Wednesday 12 December 2007

Home is where the toilet is

I moved into a new apartment about three weeks ago, because my old apartment was a company apartment, and the company went bankrupt. Anyway the new apartment's pretty nice. Cheap, clean, and I dont even have to clean the toilet. Every weekday a cleaning lady comes and scrapes my skid marks off the bowl.
I'm not rich, I live in a new style of apartment where I have my own room, but the showers, bathrooms, giant kitchen and living room are shared with everyone in my building. As they can't trust us to keep anything clean, all the public areas are cleaned by said cleaning lady. I really like living here, because I can socialize in two languages with 60 people from seven different nations. Eighty percent of the residents are Japanese, but other nations represent yo. Unfortunately we have one New Zealander.
It's quite a nice looking, somewhat upmarket place. Everything is white.
Which is why my feelings were hurt when my ex-roomate came for a visit and said "It's basically just a glorified backpackers." Fuck you Peter! You live in a shithole. I know cause I was responsible for most of the holes and at least half the shit.
But he's right in a way, because even though my toilet is cleaned, has a heated seat and a push-button operated nozzle for cleaning your asshole, it isn't really my toilet. Everything, from the little door with the latch that turns to red to show it's occupied, to the cheap toilet paper rolled up inside a shiny metal dispenser, points to the fact that everyday I have to shit in a public toilet.
Okay, so everyday might be a slight exaggeration. My whole family has this problem. My mother drinks boatloads of Metamucil daily to prevent what doctors call anal fissure. I myself didnt shit for almost a week when I was travelling in Germany, living off wurst and sour crout. My sister Melanie exclaimed on her wedding day that she hadn't taken a dump in four days, despite receiving suppositories administered by her soon-to-be husband. Saving it for the honeymoon I guess.
Anyway, even if I do have to shit in a public toilet, I really like my new place.

8 comments:

Anonymous said...

Every member of the family except me. I'm regular as atomic clockwork. It's called fibre, you should try it once in a while.

Here's a thought - try cooking rather than eating out every night. Do you even have a kitchen in the new place?

The 327th Male

Peter Sidell said...

It is so a glorified backpackers. It's nicer than most backpackers, true, but I'm right. So fuck you, with bells on.

Anonymous said...

You'd like that wouldn't you Peter, you sick bastard! Bet you already bought the bells.

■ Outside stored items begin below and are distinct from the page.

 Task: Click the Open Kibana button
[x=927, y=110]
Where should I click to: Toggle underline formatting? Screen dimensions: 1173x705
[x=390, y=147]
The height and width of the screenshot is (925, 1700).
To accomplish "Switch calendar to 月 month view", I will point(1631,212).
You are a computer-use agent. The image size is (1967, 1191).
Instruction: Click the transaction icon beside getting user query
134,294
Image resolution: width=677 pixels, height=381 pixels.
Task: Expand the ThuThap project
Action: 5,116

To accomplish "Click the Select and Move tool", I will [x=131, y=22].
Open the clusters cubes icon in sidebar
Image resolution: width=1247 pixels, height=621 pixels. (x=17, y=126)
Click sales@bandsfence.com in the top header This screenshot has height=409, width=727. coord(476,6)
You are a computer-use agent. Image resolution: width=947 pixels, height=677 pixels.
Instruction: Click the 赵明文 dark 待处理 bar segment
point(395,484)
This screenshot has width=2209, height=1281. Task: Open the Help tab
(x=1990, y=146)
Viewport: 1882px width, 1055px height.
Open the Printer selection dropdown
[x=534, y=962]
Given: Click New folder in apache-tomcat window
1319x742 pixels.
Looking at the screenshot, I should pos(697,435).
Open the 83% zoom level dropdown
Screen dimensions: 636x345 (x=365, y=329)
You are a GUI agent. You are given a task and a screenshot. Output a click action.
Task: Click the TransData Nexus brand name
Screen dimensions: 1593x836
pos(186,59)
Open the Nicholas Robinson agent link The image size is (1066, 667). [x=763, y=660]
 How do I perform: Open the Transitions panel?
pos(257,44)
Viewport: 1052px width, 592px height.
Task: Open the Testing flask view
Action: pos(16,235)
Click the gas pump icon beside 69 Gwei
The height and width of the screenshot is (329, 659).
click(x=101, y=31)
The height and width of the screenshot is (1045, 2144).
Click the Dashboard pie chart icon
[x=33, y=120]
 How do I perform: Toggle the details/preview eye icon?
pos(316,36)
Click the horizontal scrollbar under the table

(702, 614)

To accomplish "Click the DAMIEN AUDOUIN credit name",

Dan: yes, it has a huge kitchen, three stoves, three sinks, three fridges.

Anonymous said...

I did have a windchime, but someone shot it.

franzy said...

look, 327, you can eat all the fibre in the world but if you have IBS, nothing really helps!

franzy said...

That first comment was from Mele.

This one is from me:

Only FOUR days? She wuz being modest ... And by the way, I know it's just the internet talking, but why are the Japanese obsessed with poo? (we've all seen the poo/ice cream cafe) And are you taking on this internet-based cultural obsession from living too long in the land of the rising sun and the flushing toilet?

Anonymous said...

I thought that was the Germans, but then you'd know more about that. Anyway it's not so taboo to talk about diarrhoea and stuff here if you're having problems. Also, I guess people are used to being closer to it because most eastern toilets are squat style, with no water to submerse the poo and squash the stench. Yay!

Anonymous said...

Hi.
I am living lion's new apartmant too. I am Japanese. and I can't read English a lot. My name is Kimi.

lion is good guy. I like him.
I wish lion is going to success in Japan. and I trust that.

And someday I'm going to go to Australia.